• What you will do:
Retype each line of the material below word for word; pictures stay out.
>>>>
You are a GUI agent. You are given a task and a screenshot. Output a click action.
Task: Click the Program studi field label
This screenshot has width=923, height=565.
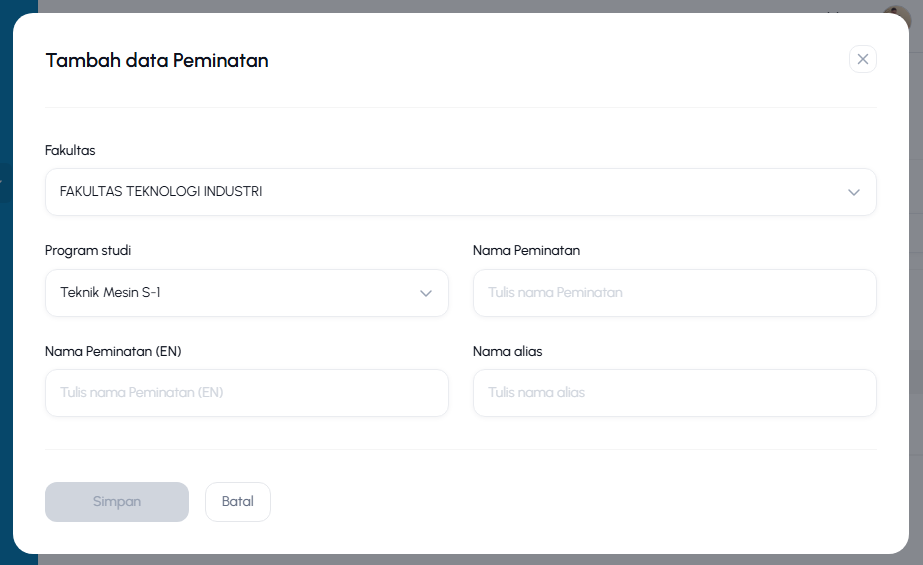tap(88, 251)
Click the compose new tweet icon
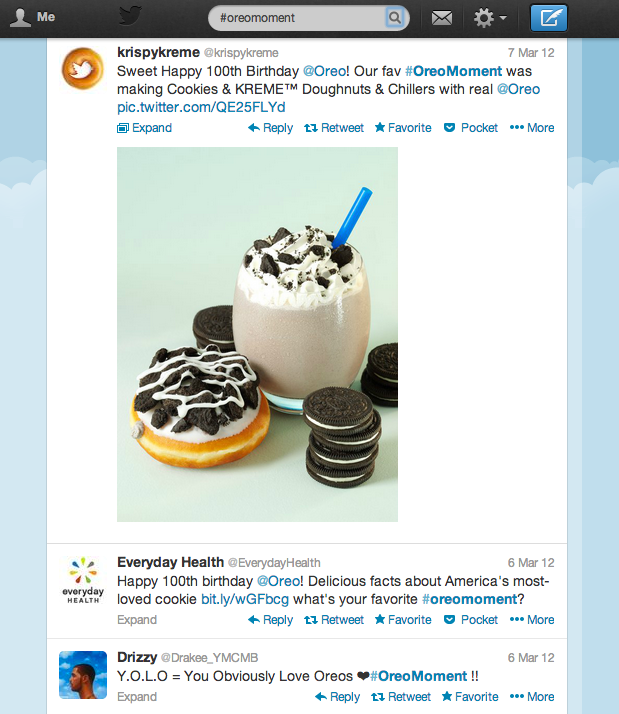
<<<<
• Response area:
You are a GUI agent. You are given a task and a screenshot. Output a click action.
Task: Click the Program studi field label
This screenshot has width=923, height=565.
tap(88, 251)
Click the compose new tweet icon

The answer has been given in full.